Carson dedicou tempo quase integral a partir de 1958 à pesquisa e redação do que se tornaria o seu maior legado à sociedade. Mas ao mesmo tempo lutava contra o câncer de mama, cujos primeiros sintomas foram detectados em 1950 e que a levaria à morte aos 56 anos em 1964. Além disso, criava uma sobrinha-neta órfã que adotara em 1957, quando a criança tinha 5 anos de idade.
Ela entrevistou centenas de colegas cientistas, funcionários de órgãos públicos ligados à agricultura, médicos que estudavam a relação entre câncer e exposição de pessoas a defensivos agrícolas.
Com isso, realizou um amplo levantamento do uso de pesticidas e suas possíveis consequências para a saúde humana e a qualidade do ambiente.
O resultado foi um texto com grande embasamento científico, mas escrito de maneira apaixonada para incitar o público a exigir políticas públicas contra o uso de pesticidas sintéticos.
“Como podem seres inteligentes procurar controlar umas poucas espécies indesejáveis por meio de um método que contaminou todo o ambiente e trouxe o risco de doenças e até mortes à sua própria espécie?”, perguntava.
O título é uma alusão a uma primavera futura, em que, caso não se coibisse o uso de pesticidas, pássaros e animais silvestres teriam desaparecido do ambiente, devastados pelos venenos contra pragas agrícolas.
O livro era dedicado ao humanista Albert Schweitzer, autor da frase que serve como seu frontispício: “O homem perdeu a capacidade de prever e de prevenir. Ele terminará por destruir a Terra”.
Embora tenha sido muito bem recebido pelo público, Silent spring provocou reação brutal das empresas produtoras de pesticidas, que atacaram a autora de diversas maneiras.

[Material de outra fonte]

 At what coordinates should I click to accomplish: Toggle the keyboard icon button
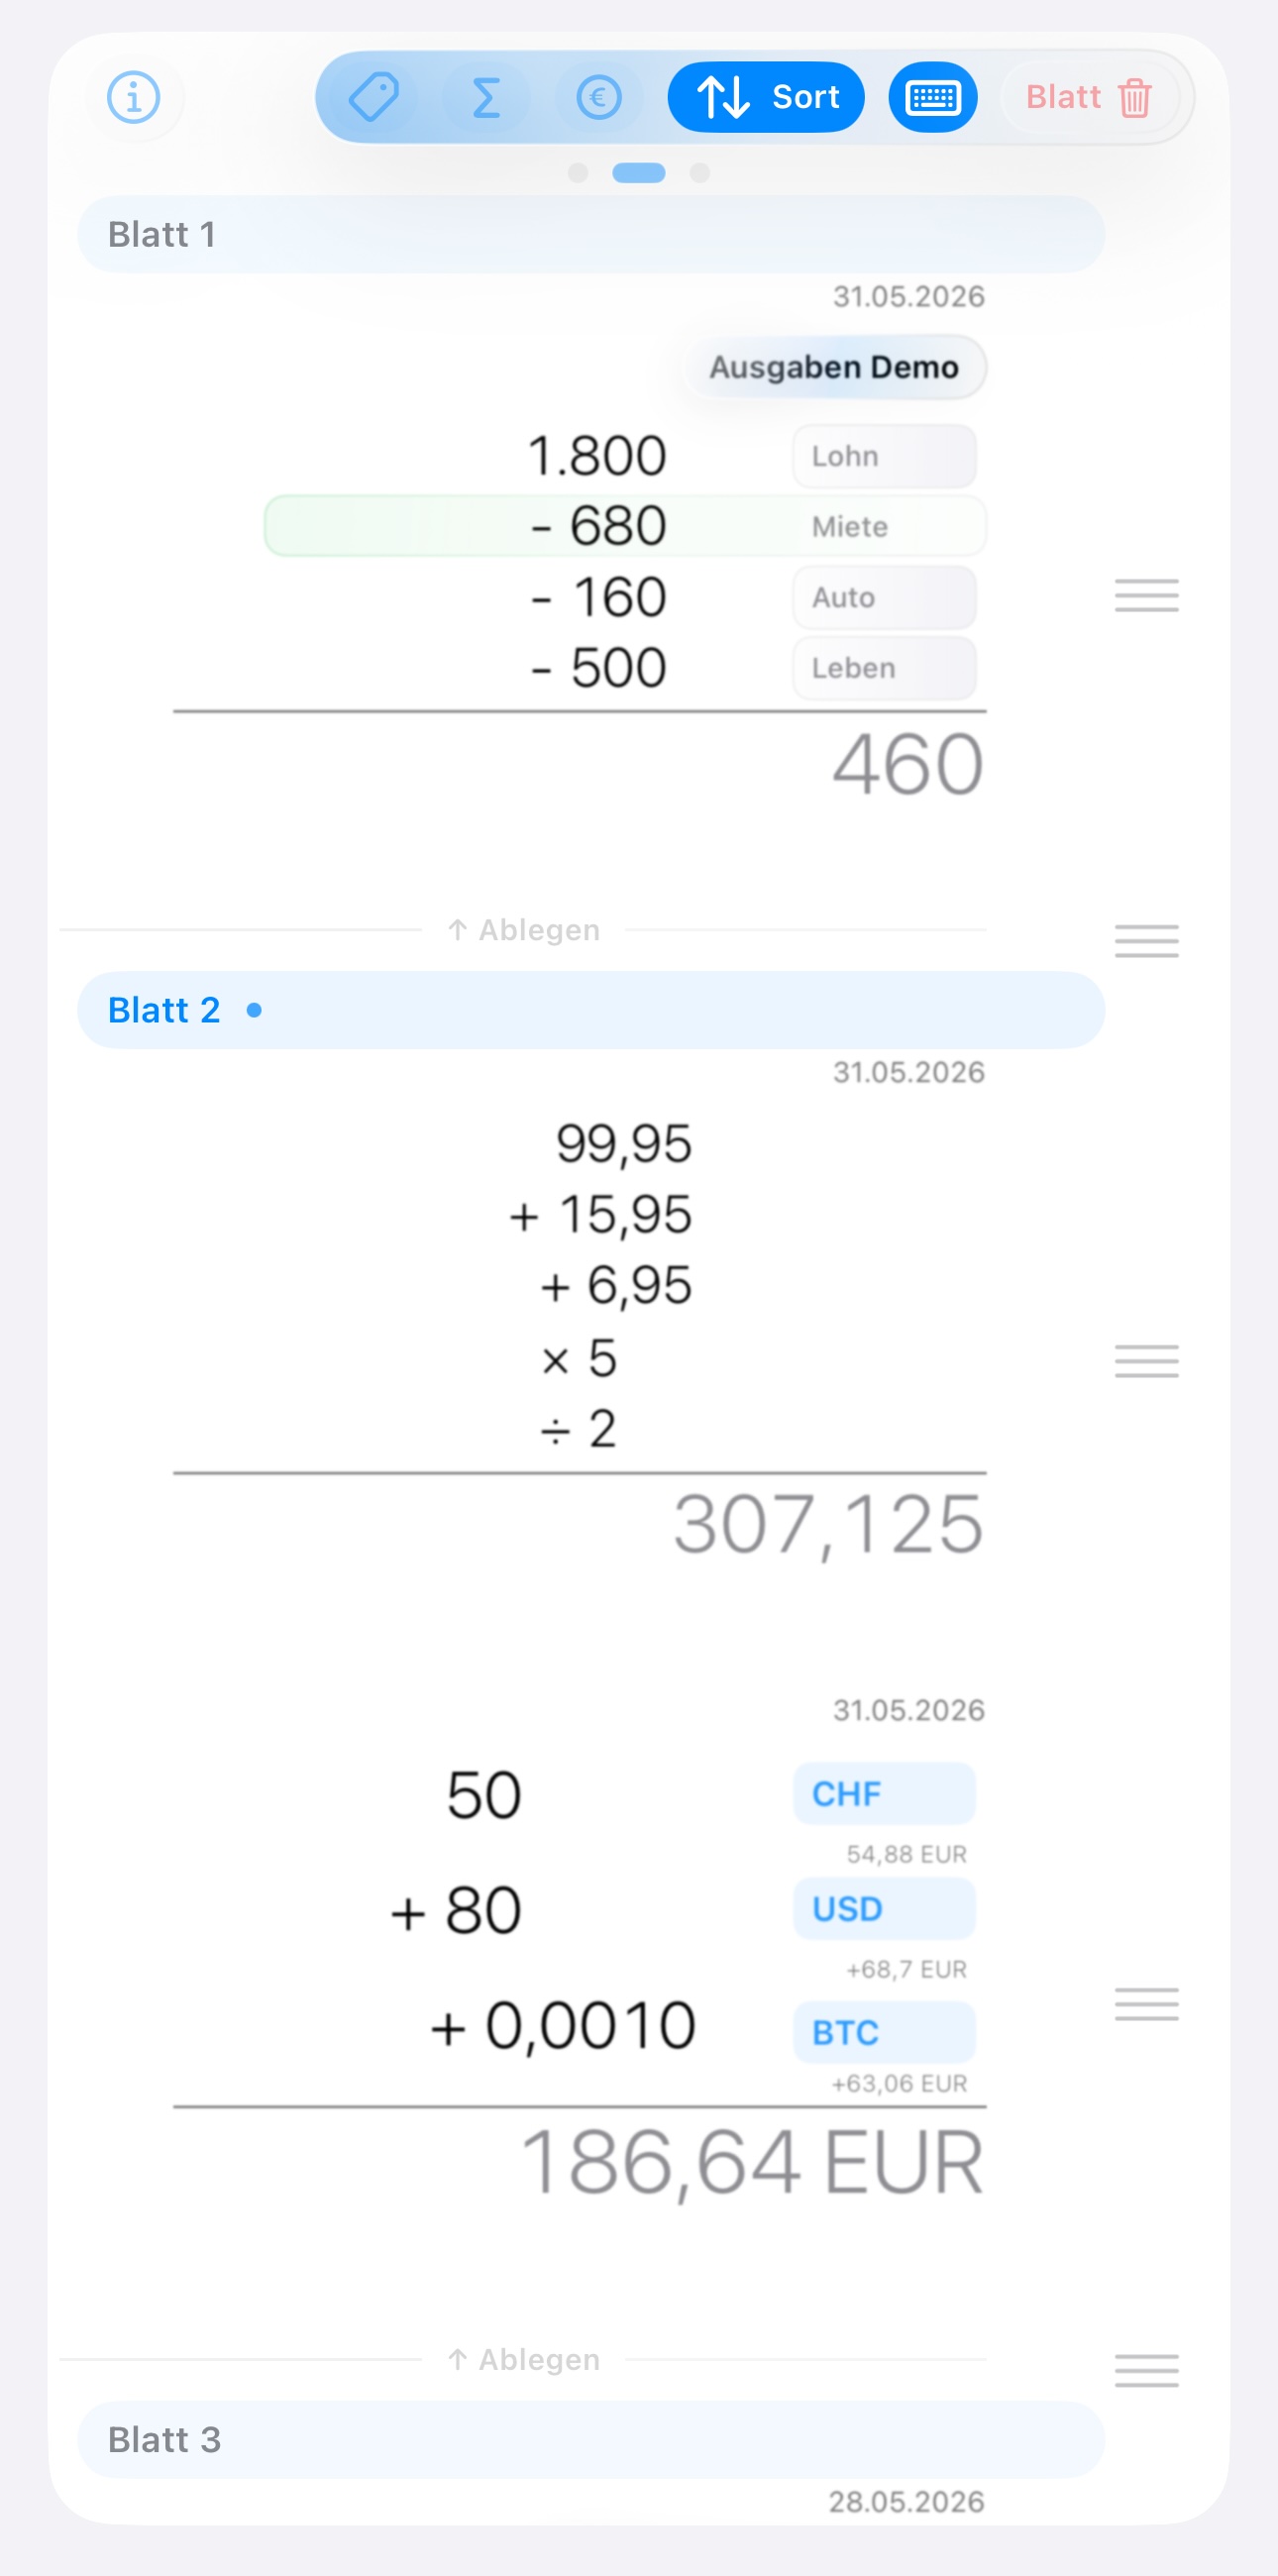pos(933,98)
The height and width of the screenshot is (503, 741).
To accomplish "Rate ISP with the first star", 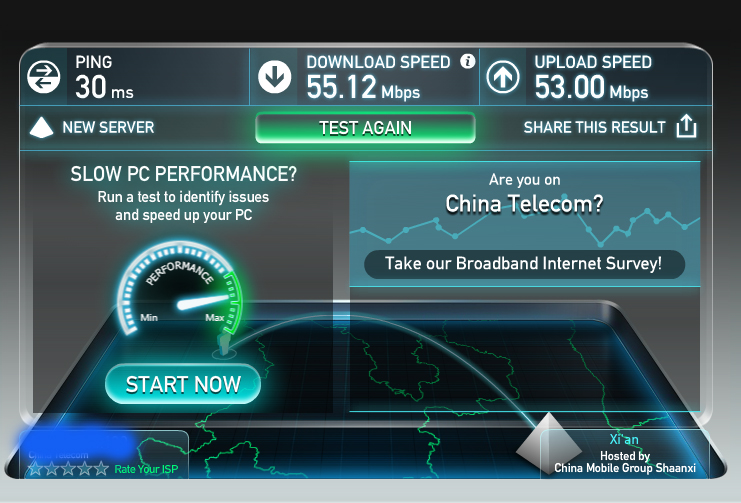I will (x=35, y=468).
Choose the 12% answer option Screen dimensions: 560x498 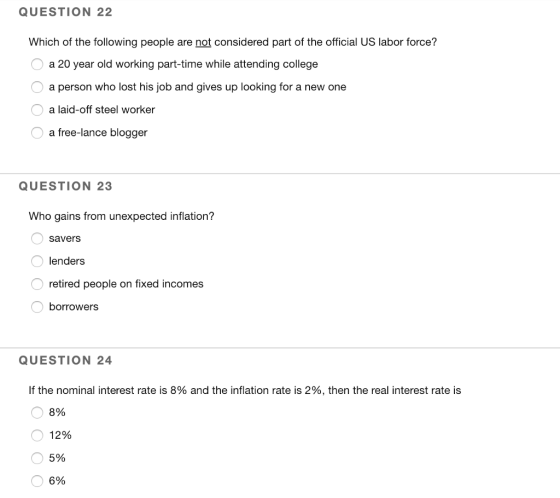point(37,435)
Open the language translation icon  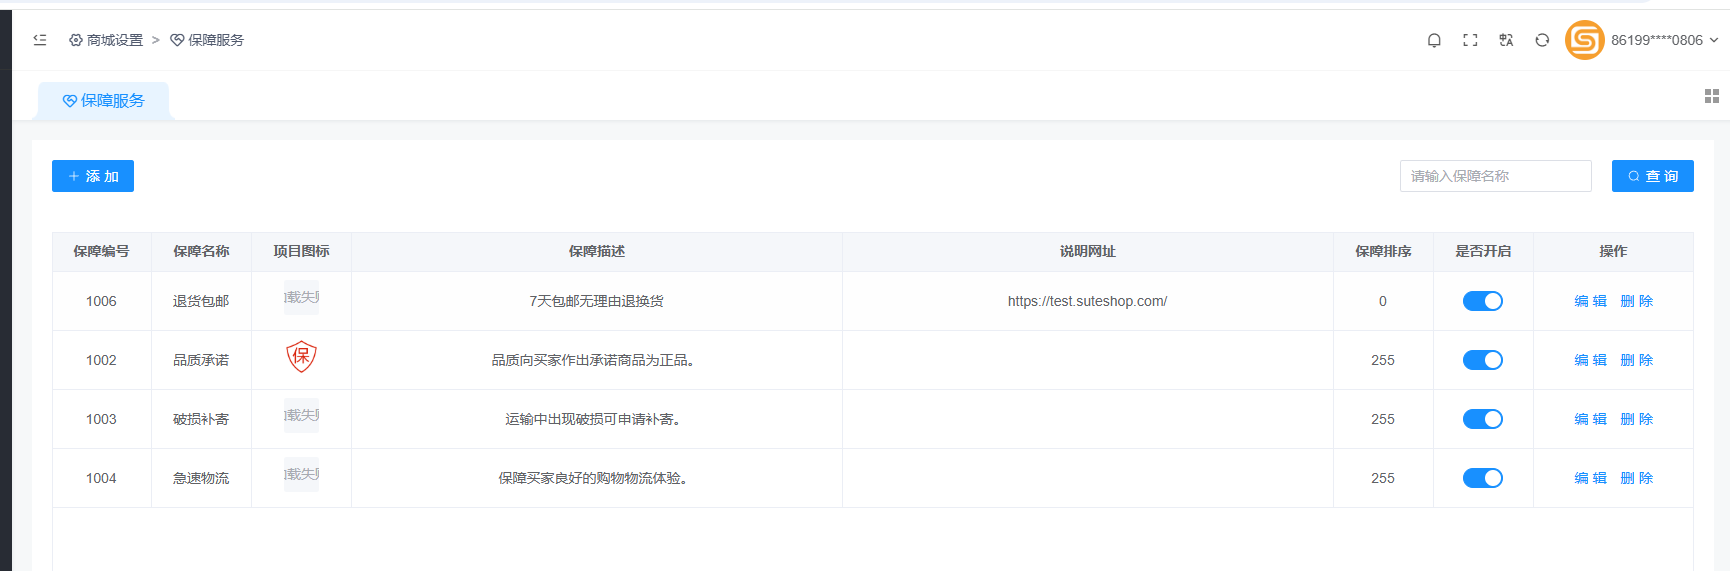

Embora debilitada pelo câncer, Carson defendeu-se com vigor, inclusive em depoimentos ao Congresso e participações em importantes programas de jornalismo na televisão.
O químico Roberto Berlinck, da USP, faz a seguinte avaliação da importância do livro de Carson: “Ele trouxe duas consequências importantes. A primeira foi a necessidade da regulação na produção de uso de substâncias químicas para os mais diversos fins. Seu livro serviu de ponto de partida para a implementação de políticas governamentais dos EUA, como a criação da Environmental Protection Agency em 1970, a publicação do Clean Water Act em 1972 e do Endangered Species Act em 1973”.
Sobre as repercussões no Brasil, Berlinck lembra: “As regulações ambientais começaram a ser implementadas com Paulo Nogueira Neto, secretário especial do Meio Ambiente entre 1973 e 1985. A partir de então a produção, utilização e descarte de produtos químicos passaram a ser reguladas de forma cada vez mais severa, de maneira a se evitar contaminações ambientais e prevenir desastres, como os vários que aconteceram em Cubatão (SP)”.
Para o biólogo Carlos Alfredo Joly, da Unicamp e coordenador do programa Biota/FAPESP, o livro é um marco do movimento ambientalista internacional. “Ele foi o embrião de campanhas contra o uso de defensivos químicos, que depois se ampliou progressivamente para, por exemplo, combater os CFCs que destroem a camada de ozônio até atingir a questão das emissões de CO2 e o aquecimento global”, diz. (Leia comentário completo do prof. Joly sobre o livro)
Primavera silenciosa, que vem há 50 anos despertando a consciência ecológica de milhares de pessoas por todo o mundo, é, sem dúvida, um dos clássicos da literatura ambientalista universal, perfeito exemplo de divulgação científica de alta qualidade.